Demand-side Platforms (DSPs) are essential tools for marketers to purchase ad space in real time across the internet. They not only facilitate real-time buying but also provide performance measurement for inventory obtained through direct deals with publishers. DSPs often offer pixel-based measurement and employ advanced techniques to track conversions effectively. Additionally, these platforms grant access to granular data, including browser identifiers and timestamps, for each served ad.
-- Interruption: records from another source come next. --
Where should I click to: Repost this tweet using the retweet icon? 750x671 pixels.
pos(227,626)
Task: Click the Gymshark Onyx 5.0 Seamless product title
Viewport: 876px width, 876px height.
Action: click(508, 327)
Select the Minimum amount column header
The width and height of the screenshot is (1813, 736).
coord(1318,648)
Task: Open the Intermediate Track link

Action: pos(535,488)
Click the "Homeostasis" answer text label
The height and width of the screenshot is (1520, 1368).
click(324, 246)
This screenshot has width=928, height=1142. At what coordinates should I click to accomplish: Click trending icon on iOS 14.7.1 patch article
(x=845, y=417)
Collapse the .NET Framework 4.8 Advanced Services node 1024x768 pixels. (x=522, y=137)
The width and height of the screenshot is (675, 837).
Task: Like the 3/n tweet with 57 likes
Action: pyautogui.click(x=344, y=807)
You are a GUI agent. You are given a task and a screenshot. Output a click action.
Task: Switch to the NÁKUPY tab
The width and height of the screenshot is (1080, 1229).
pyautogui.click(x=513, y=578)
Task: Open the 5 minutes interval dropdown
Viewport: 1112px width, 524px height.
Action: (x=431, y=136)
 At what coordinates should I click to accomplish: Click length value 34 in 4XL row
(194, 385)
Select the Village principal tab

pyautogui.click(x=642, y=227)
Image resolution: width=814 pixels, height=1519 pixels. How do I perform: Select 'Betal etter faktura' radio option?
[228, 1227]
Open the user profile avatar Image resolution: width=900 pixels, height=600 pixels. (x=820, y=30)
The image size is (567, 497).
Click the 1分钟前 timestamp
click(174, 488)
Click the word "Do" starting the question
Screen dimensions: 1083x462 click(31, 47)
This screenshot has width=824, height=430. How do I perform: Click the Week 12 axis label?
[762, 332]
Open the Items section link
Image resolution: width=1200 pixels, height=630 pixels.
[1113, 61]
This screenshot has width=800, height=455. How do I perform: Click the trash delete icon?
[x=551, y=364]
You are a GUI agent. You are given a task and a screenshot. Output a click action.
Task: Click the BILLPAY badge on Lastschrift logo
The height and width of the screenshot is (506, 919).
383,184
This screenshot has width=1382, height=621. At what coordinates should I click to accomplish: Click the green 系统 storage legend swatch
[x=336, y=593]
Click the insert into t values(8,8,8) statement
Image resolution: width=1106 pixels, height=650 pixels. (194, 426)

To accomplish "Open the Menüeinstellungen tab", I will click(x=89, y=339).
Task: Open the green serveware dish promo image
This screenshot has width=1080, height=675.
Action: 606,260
By integrating this detailed impression-level data with Google Analytics data, Roivenue can enhance visits with precise information about impressions. This integration allows for a comprehensive view of the customer journey, ensuring that even campaigns with zero direct visits receive fair credit if they contribute to increased awareness and impact conversions further down the funnel.

Synthetic Touchpoints

This represents a significant breakthrough in the field of attribution. In the past, tracking the post-view performance of walled gardens posed a challenge because these platforms did not allow pixel-based tracking. As a result, marketers had to rely on Google Analytics data, which couldn’t capture the full brand effect of campaigns, or trust the potentially inflated results reported by advertising platforms that have a vested interest in selling more ad space. Moreover, these platforms typically count the entire conversion for themselves within their attribution windows, leading to duplicate reporting if a person is targeted across multiple platforms.

Roivenue introduces a solution to this dilemma. By integrating the most granular data available from platforms (typically hourly data on the ad level) and combining it with conversions tracked in Google Analytics, Roivenue can identify matches between reported conversions. When a match is found, Roivenue generates synthetic touchpoints for all the platforms claiming involvement in a given conversion. While Roivenue cannot directly observe the real impression-level data from these platforms, it can indirectly assess their post-view impact on conversions by leveraging their reporting.

As a result, the customer journey consists of visits, true impressions, and synthetic touchpoints, all of which are used in the attribution calculation. This comprehensive approach allows for a more accurate understanding of the contribution made by each platform and facilitates a more insightful attribution analysis.

Methodology

Roivenue employs an AI attribution model based on recurrent neural networks (RNNs) and places a strong emphasis on transparency regarding its methodology. The model utilizes the aforementioned customer journey data and aims to predict the probability of a conversion. It then assigns credit to each touchpoint based on the extent to which it contributed to increasing the likelihood of a conversion. The process consists of three key steps:

  1. Model Training: In this initial step, the model is exposed to a vast dataset consisting of hundreds of thousands of customer journeys. By analying these journeys, the model learns the behavioural patterns associated with converting and non-converting users. It memorises significant patterns and identifies factors that increase the chances of conversion.
  2. Conversion Probability Estimation: This step is crucial, as it involves sequentially presenting each customer journey to the model, touchpoint by touchpoint. After each touchpoint exposure, the model estimates the probability of a user converting at that specific touchpoint. By repeating this process for all touchpoints, Roivenue can determine the contribution of each touchpoint in increasing the likelihood of conversion.
  3. Touchpoint Scoring: In the final step, the probability estimates obtained in step 2 are transformed into scores. Roivenue applies partial conversions to each touchpoint within the customer journey, considering their individual impact on increasing the likelihood of conversion. This scoring mechanism allows for a more granular and accurate allocation of credit to each touchpoint.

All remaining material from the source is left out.